The International Coral Reef Initiative has announced Wednesday that the world’s coral bleaching has included 5% of the sea reef in the most intense event in history recorded.
It is the fourth global bleaching event since the 5th, and now 25-5. About two-thirds of the reefs have surpassed the bleaching, the ICRI, hundreds of governments, non-governmental organizations and others have a mixture. And it is not clear that the current crisis, which starts in 2021, will end in the warming ocean.
“We never see heat pressure, which triggles the global event,” said the International Coral Reef Society’s Executive Secretary and Retired Coral Monitoring Chief Mark Eekin of the US National Ocean and A atmospheric Administration.

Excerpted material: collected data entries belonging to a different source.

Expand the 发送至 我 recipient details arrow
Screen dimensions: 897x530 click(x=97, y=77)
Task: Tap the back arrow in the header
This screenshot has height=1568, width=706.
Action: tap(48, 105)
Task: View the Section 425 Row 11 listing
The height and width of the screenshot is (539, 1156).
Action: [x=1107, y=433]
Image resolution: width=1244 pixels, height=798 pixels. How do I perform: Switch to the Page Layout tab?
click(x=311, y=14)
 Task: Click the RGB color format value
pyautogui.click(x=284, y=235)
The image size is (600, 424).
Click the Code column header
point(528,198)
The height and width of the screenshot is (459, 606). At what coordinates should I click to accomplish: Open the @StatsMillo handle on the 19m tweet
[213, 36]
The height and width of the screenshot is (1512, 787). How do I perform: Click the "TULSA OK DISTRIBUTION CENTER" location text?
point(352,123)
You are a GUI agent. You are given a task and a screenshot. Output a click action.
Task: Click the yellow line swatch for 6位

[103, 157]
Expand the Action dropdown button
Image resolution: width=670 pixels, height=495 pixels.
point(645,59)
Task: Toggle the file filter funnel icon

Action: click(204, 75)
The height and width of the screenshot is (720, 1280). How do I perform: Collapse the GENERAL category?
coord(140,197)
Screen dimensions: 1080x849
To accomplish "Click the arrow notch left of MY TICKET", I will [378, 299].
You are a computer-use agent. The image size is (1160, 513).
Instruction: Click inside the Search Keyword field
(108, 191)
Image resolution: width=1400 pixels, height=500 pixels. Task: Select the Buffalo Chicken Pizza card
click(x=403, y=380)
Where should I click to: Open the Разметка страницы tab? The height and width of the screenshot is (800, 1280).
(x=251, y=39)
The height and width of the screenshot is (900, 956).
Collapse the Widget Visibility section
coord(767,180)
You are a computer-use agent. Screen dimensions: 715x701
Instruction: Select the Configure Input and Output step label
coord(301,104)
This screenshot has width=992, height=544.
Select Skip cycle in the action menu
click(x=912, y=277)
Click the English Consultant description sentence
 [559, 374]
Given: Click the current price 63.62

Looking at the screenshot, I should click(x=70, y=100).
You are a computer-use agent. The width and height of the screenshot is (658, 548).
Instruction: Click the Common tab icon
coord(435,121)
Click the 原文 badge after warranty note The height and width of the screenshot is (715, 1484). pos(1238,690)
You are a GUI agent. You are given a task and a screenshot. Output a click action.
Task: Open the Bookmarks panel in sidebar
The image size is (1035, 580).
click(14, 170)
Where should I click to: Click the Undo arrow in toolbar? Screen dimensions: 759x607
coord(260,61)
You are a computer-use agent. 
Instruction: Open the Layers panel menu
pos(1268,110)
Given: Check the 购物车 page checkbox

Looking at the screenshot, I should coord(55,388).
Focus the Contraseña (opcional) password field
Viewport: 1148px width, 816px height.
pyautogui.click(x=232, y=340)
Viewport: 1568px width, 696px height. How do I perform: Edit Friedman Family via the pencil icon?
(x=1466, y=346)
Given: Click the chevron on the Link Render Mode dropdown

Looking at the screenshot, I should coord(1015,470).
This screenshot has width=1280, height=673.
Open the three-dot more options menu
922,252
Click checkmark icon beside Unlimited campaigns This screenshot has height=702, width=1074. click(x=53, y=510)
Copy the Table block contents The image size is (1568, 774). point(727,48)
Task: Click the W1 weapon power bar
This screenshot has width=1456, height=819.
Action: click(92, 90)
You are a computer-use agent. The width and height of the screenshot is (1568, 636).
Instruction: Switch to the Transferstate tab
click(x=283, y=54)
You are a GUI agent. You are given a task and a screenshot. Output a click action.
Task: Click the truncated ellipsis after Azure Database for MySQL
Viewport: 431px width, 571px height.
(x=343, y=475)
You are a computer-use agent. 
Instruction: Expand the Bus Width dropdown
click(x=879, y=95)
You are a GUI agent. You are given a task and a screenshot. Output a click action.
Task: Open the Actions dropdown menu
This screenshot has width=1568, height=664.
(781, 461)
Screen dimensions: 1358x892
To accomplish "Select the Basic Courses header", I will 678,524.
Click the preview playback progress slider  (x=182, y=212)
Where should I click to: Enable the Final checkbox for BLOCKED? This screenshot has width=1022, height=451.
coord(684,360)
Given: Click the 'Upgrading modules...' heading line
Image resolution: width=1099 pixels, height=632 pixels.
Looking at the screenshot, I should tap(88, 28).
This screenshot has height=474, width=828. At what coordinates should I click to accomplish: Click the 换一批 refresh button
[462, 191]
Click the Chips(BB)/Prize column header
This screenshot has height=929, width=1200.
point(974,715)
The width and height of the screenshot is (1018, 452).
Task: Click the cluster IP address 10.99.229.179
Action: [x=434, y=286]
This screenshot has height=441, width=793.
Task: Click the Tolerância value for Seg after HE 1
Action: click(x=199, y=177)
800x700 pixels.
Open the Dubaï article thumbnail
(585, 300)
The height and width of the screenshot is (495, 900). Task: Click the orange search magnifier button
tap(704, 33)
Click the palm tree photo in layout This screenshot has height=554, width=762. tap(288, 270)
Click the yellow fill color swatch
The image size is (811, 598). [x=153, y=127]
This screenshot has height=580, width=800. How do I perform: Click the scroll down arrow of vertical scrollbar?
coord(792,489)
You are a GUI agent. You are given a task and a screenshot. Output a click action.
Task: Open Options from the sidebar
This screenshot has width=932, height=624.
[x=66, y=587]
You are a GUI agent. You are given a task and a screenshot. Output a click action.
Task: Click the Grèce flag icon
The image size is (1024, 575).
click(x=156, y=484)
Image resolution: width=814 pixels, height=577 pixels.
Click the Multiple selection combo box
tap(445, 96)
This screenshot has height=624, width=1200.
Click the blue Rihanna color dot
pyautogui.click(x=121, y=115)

“We are seeing something that is completely changing the skills of our oceans for the face and life and livelihood of our planet.”
Last year was the hottest year in the world on the record and most of it was moving to the ocean. The average annual sea surface temperature of the sea away from the pole was recorded 20.87 degrees Celsius (69.57 degrees Fahrenheit).
It is deadly to corals, which are the key to protecting marine production, tourism and coastline from erosion and storm. Coral walls are sometimes called “Rain Forests of the sea” because they support high level biodiversity – about 25% of all marine species are found on and around the coral walls.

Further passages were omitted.